UN Syria mission not over 90 days

Susan Rice, US ambassador to the United Nations, speaks during a Security Council meeting at the United Nations in New York on April 21. The U.N. Security Council unanimously adopted a resolution on Saturday that authorises an initial deployment of up to 300 unarmed military observers to Syria for three months to monitor a week-old ceasefire in a 13-month old conflict. (Reuters)

Published
By AFP

The United States warned on Saturday it may not allow the renewal of the UN monitoring mission in Syria after the first three months, and called for greater international pressure on President Bashar Al Assad.

Susan Rice, the US ambassador to the United Nations, told AFP that UN Secretary General Ban Ki-moon must now make a "careful judgment" about conditions in Syria before sending 300 unarmed monitors there.

"Our patience is exhausted. No one should assume that the United States will agree to renew this mission after 90 days," Rice told the Security Council after it authorised the full ceasefire observer mission.

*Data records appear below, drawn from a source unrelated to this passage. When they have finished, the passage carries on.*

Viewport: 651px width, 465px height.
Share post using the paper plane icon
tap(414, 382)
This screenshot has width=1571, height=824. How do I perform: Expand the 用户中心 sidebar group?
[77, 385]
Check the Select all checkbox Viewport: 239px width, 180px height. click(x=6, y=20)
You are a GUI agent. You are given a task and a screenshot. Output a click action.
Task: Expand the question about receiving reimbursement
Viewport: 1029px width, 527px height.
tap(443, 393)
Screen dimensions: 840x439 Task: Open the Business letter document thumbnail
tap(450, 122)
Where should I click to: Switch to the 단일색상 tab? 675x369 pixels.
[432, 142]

Under UN resolution 2043, the unarmed military observers will be deployed for an initial period of 90 days if UN leader Ban Ki-moon decides it is safe for them to go.

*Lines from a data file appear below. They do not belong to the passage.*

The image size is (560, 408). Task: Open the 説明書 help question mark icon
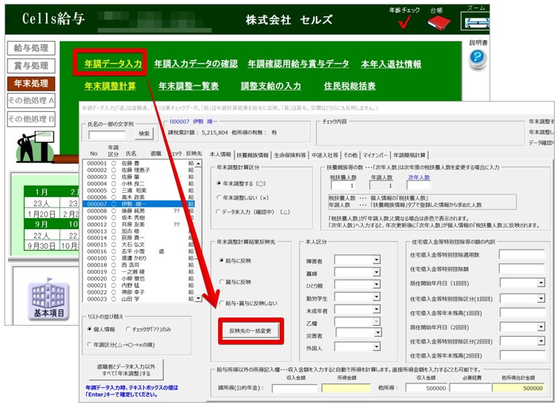(478, 57)
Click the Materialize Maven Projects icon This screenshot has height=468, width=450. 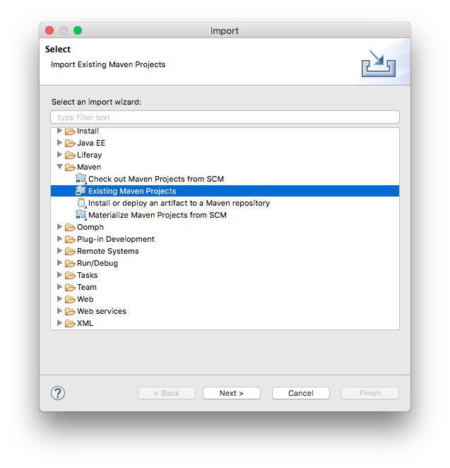click(x=81, y=215)
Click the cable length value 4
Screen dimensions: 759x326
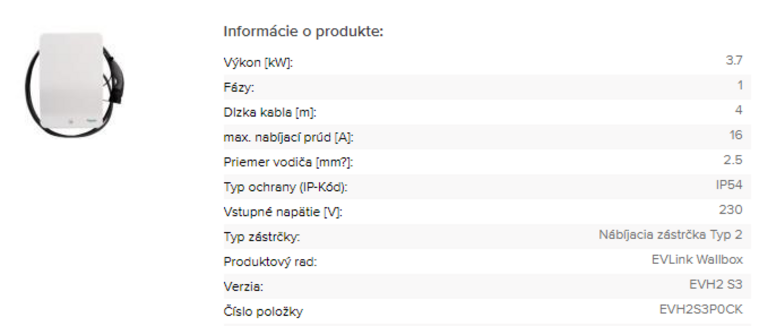point(738,110)
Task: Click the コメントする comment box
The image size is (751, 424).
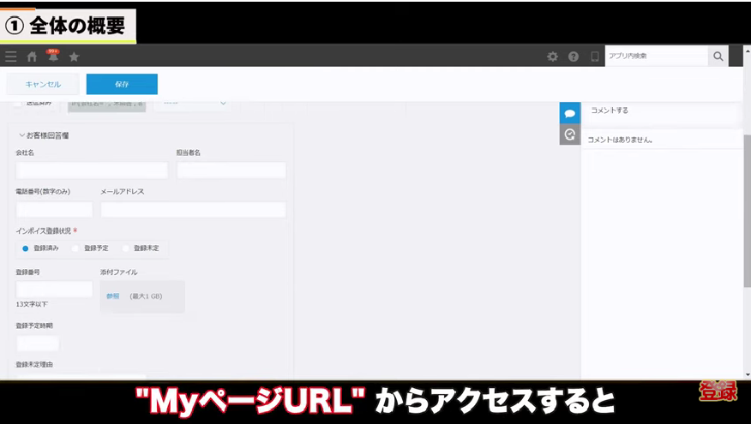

"If there is not a sustained cessation of violence, full freedom of movement for UN personnel, and rapid, meaningful progress on all other aspects of the six point plan, then we must all conclude that this mission has run its course," Rice said.

As one of the five permanent members of the Security Council, the United States could veto any resolution renewing the UN Supervisory Mission in Syria (UNSMIS) mandate.

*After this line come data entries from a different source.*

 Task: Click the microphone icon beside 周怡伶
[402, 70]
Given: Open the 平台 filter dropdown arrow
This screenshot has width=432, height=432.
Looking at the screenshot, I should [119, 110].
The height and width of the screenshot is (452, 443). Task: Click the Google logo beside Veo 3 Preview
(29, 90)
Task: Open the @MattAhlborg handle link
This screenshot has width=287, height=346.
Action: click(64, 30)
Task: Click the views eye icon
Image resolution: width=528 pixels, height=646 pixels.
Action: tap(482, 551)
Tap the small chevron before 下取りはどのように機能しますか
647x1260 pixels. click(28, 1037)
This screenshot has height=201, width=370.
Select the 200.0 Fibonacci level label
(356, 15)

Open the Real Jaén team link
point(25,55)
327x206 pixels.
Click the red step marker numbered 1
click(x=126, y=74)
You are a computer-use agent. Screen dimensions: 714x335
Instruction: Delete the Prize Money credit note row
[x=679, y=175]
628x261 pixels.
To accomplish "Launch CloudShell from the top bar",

"The deployment of 300 or even 3,000 unarmed observers cannot on its own stop the Assad regime from waging its barbaric campaign of violence," Rice said.

"What can bring a halt to this murderous rampage is continued and intensified external pressure on the Assad regime."

France's UN ambassador Gerard Araud also said "there is no automatic renewal." He said the UNSMIS mission should only be renewed "if we think it is useful."

The United States and its allies have all raised doubts about the observer mission, accusing Assad of flouting accords made with UN-Arab League envoy Kofi Annan on ending violence and pulling troops out of Syrian cities.

The United States voted for the resolution. But Rice said: "We are sober about the risks, all the more so given the Assad regime's long record of broken promises, deceit and disregard for the most basic standards of humanity."

Russia's UN ambassador Vitaly Churkin called Rice's remarks "unhelpful."

"Making negative predictions sometimes looks like a prophecy which some people want to be borne out," he told reporters.

"Let's, instead of making threats and negative predictions, try to persevere" with a positive strategy, he added.

Asked whether the United States believes the monitors should go to Syria, Rice told AFP: "We think that the secretary general needs to make a careful judgment about whether conditions are conducive.

"We have given him the authority of course to deploy expeditiously as he sees fit, and the resolution makes plain that he ought to do so taking into full account an assessment of circumstances on the ground and whether there is progress on the cessation" of hostilities.

"The US view is that the way in which the advance team is treated, the extent to which it has freedom of movement and the extent to which the government of Syria fulfills its obligations to end the violence would be important factors in our judgment about the efficacy of the mission," Rice said.